§ **Text section**
# Biweekly Payroll?



## ajordan193 (Dec 6, 2006)

Our hours during the winter are very spread out just like everyone in this business. I asked my payroll company to switch to biweekly during the winter since its not worth running payroll for only a few hours. They advised me against this since we are in a manual labor business and our workers should be paid each week. Also mentioned that if I were audited this would throw up a red flag. Anyone else run into this?


----------



## iceyman (Mar 1, 2007)

They want you to pay every week for the payroll


----------



## ajordan193 (Dec 6, 2006)

iceyman;1400654 said:


> They want you to pay every week for the payroll


Only if there is payroll. I have some guys that are paid a seasonal amount during the winter. Doesn't make sense paying $50 to run payroll each week with only a limited amount of hours going through.


----------



## BSDeality (Dec 5, 2005)

BS, we run payroll every two weeks. makes NO difference if you're blue collar or white collar, it doesn't "throw up any red flags" they just want to squeeze every dime they can out of you.


----------



## Boomer123 (Dec 18, 2011)

They don't want to loose out on any money the payroll service that is.


----------



## White Gardens (Oct 29, 2008)

Agreed on the BS. Unless you can get a better explanation, then do it Bi-Weekly.

If it were me, and my accountant isn't looking out for my better interests, then I would can them in a heartbeat.

...


----------



## ajordan193 (Dec 6, 2006)

My thoughts exactly....thanks guys for the info


----------



## Boomer123 (Dec 18, 2011)

§ **What to do**
Reproduce the biweekly payroll thread from "Our hours during" to "run into this?" word for word.

§ **Record extracts**

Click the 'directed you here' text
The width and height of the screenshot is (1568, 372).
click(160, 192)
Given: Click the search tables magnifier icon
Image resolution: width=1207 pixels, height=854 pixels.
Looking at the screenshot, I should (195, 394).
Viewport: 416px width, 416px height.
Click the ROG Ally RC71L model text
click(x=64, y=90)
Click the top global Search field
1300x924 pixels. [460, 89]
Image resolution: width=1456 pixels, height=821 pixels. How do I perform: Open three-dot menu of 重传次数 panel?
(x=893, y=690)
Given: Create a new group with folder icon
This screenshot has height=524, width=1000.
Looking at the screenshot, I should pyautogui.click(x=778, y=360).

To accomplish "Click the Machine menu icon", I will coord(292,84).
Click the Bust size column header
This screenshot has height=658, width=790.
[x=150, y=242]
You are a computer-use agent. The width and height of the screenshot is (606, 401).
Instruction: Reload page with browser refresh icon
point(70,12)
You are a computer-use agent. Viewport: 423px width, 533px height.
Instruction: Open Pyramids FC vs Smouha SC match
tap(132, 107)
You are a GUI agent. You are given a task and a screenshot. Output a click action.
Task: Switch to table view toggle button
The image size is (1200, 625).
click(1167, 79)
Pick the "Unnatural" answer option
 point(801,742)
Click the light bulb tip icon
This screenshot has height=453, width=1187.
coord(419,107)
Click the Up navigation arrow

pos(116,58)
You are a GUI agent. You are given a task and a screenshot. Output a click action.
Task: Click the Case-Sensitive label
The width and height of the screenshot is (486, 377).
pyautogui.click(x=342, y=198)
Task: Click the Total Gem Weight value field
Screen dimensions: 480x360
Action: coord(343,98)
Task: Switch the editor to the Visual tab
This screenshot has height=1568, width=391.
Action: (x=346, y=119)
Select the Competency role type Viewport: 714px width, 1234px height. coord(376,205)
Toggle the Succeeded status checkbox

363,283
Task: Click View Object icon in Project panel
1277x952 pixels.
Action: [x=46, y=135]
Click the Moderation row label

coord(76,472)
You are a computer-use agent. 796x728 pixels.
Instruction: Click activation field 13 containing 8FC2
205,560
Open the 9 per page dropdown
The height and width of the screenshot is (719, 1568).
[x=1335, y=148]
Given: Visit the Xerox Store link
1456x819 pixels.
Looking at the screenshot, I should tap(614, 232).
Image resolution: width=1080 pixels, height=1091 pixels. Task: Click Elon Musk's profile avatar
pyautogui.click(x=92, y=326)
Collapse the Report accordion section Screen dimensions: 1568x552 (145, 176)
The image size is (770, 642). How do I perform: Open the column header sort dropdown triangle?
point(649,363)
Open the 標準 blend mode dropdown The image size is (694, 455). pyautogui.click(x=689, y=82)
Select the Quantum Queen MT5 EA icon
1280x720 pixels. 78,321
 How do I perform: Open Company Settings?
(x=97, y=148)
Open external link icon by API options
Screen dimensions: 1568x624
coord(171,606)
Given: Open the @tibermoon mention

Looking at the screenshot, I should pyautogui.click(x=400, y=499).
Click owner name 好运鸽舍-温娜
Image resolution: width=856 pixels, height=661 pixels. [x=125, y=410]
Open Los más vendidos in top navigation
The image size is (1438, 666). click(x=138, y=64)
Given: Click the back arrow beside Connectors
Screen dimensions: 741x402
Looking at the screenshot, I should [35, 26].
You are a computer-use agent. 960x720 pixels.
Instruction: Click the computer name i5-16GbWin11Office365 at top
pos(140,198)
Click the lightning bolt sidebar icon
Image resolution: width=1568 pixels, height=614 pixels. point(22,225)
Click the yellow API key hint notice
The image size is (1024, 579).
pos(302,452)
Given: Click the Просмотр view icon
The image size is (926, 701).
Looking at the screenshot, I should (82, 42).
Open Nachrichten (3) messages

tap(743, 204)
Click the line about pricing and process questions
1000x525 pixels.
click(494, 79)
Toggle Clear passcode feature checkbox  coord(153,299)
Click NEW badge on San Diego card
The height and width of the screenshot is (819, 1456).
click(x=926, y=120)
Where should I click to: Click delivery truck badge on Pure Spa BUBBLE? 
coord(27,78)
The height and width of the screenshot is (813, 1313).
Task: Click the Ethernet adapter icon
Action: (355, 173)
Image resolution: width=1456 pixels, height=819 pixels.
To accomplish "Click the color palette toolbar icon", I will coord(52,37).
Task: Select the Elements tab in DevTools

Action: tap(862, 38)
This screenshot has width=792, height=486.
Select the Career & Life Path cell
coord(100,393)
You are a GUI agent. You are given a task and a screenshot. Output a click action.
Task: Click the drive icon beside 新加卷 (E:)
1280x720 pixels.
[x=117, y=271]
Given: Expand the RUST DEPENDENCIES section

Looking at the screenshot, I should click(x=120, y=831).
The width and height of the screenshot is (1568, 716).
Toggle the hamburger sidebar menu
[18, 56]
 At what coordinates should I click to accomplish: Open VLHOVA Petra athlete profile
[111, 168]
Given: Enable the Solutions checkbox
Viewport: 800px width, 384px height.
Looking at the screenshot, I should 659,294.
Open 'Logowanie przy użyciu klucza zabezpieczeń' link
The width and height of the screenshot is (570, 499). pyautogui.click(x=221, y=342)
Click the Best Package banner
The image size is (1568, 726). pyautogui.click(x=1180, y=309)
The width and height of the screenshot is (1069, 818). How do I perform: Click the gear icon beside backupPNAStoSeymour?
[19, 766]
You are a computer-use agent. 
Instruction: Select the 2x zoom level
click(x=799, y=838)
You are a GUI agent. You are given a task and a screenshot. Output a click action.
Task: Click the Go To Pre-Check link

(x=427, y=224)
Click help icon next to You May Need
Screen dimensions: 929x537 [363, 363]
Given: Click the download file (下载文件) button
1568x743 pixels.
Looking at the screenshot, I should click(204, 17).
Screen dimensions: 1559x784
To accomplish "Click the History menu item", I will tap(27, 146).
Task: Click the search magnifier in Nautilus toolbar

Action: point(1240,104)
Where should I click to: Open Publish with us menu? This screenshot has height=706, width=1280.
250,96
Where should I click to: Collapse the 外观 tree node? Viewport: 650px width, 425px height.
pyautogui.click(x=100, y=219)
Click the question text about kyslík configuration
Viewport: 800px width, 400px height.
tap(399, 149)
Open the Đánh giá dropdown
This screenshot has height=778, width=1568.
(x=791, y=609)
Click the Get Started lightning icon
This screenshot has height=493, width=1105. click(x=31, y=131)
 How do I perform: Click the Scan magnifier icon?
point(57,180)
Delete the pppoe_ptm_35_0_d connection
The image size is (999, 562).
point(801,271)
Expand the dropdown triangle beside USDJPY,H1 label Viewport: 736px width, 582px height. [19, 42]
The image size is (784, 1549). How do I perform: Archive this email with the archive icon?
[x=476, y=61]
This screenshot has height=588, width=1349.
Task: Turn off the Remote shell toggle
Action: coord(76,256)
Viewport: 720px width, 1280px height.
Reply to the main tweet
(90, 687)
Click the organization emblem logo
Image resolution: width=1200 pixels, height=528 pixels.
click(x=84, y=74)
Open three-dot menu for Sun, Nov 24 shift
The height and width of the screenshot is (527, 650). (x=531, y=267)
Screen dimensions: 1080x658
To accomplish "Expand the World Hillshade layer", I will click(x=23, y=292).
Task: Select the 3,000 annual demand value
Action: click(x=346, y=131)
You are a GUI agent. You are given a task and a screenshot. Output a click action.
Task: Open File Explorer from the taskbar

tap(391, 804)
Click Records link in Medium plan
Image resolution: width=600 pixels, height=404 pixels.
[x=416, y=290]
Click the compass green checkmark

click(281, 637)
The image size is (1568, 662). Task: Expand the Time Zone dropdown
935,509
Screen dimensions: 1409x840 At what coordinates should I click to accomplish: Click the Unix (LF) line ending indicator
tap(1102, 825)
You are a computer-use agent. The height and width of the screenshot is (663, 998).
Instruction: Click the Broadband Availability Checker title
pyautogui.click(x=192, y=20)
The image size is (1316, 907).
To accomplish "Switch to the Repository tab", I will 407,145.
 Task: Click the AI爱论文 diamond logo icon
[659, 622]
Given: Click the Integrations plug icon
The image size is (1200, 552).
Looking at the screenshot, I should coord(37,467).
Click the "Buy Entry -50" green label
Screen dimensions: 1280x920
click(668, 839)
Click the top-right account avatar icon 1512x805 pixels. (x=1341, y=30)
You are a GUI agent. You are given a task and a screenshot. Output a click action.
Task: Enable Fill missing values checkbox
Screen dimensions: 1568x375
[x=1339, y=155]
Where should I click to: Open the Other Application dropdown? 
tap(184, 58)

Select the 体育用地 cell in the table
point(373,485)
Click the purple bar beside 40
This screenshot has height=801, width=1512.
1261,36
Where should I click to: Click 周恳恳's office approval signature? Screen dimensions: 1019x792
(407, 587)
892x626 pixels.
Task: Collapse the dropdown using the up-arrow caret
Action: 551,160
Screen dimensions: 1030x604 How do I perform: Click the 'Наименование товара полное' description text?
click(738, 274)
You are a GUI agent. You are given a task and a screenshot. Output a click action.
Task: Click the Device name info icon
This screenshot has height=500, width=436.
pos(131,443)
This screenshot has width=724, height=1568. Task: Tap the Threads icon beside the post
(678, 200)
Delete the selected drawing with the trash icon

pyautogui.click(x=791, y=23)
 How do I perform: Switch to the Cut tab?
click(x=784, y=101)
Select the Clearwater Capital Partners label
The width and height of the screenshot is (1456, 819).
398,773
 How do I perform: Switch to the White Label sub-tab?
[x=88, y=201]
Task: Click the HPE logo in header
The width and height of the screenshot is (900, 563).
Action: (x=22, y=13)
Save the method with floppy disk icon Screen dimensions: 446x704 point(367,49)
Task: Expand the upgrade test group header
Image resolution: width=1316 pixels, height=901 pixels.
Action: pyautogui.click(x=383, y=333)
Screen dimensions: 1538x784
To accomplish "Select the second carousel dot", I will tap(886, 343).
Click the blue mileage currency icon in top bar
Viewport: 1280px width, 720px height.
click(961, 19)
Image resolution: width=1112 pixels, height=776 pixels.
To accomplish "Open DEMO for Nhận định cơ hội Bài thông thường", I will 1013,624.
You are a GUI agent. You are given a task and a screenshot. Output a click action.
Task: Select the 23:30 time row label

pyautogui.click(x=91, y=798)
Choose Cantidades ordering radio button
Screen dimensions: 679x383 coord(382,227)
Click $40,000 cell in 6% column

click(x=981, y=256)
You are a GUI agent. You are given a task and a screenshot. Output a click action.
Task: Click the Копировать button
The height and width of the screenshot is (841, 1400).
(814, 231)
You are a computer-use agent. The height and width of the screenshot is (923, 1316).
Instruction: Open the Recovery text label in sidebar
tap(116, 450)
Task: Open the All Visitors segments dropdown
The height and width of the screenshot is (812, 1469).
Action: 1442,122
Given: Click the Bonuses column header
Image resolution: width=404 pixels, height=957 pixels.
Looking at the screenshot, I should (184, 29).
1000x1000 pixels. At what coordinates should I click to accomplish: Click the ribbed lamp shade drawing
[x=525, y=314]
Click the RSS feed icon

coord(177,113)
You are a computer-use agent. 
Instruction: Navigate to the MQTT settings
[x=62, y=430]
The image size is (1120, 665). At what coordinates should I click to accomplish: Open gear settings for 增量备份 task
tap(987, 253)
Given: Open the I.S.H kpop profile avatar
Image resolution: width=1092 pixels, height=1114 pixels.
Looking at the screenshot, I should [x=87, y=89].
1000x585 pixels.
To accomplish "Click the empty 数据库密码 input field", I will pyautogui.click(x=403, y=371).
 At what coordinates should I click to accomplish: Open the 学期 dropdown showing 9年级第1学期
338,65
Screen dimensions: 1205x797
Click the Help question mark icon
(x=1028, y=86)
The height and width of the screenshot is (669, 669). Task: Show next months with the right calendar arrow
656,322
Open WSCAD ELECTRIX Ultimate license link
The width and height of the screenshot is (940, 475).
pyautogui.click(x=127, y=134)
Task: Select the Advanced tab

§ **Task answer**
Our hours during the winter are very spread out just like everyone in this business. I asked my payroll company to switch to biweekly during the winter since its not worth running payroll for only a few hours. They advised me against this since we are in a manual labor business and our workers should be paid each week. Also mentioned that if I were audited this would throw up a red flag. Anyone else run into this?